◆ Given instruction: Rewrite every one of these lines in full, shifting each coordinate in the answers by adding 44 to it. Leave the pictures out.

(Stored records)
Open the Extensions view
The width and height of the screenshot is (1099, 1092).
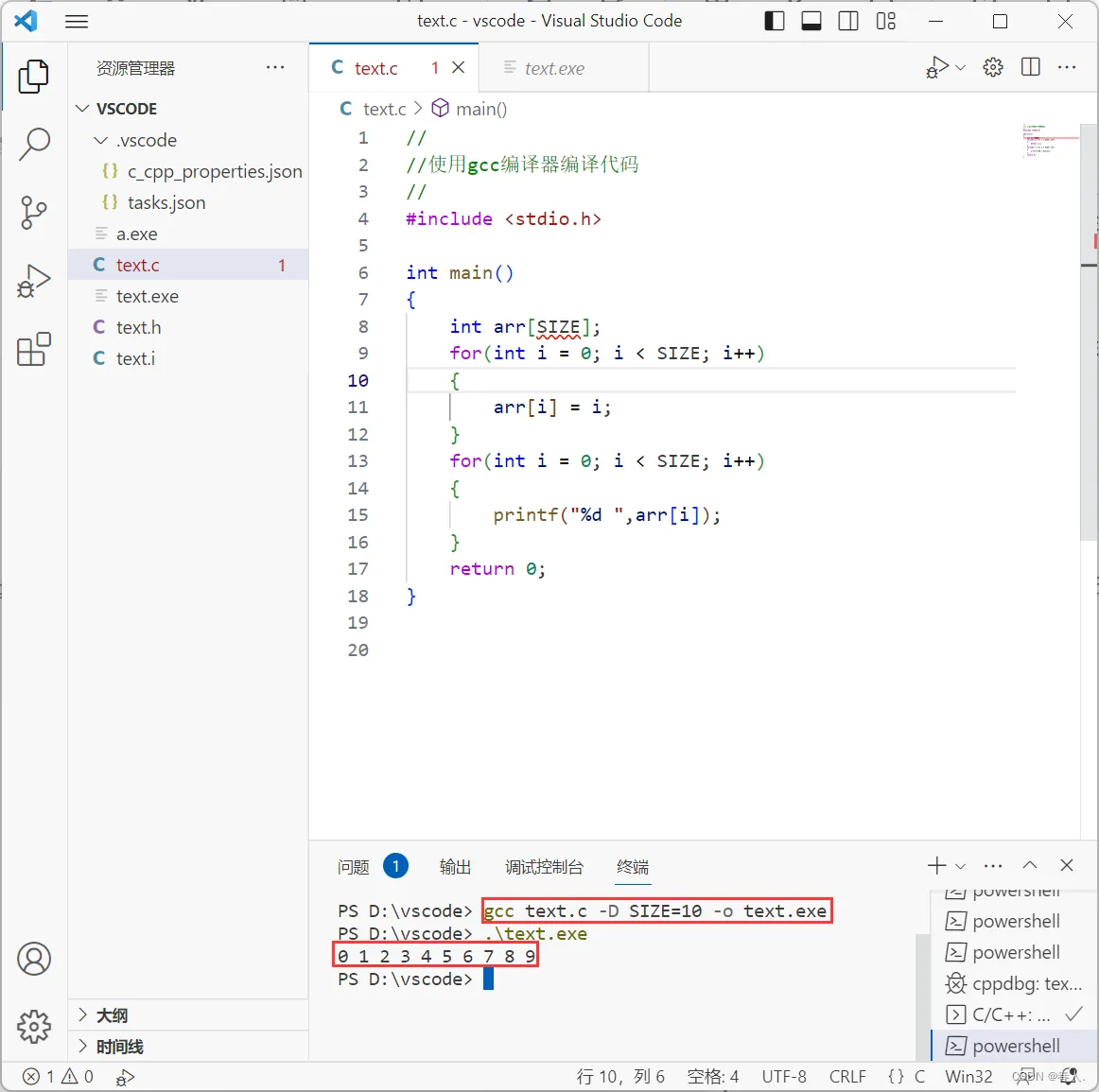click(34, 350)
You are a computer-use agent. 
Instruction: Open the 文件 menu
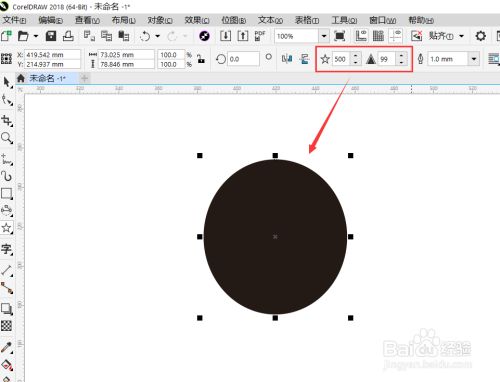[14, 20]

◆ Problem solution:
Open the Extensions view
The width and height of the screenshot is (1099, 1092).
click(78, 394)
You are a computer-use agent. 
Instruction: Open the 文件 menu
[58, 64]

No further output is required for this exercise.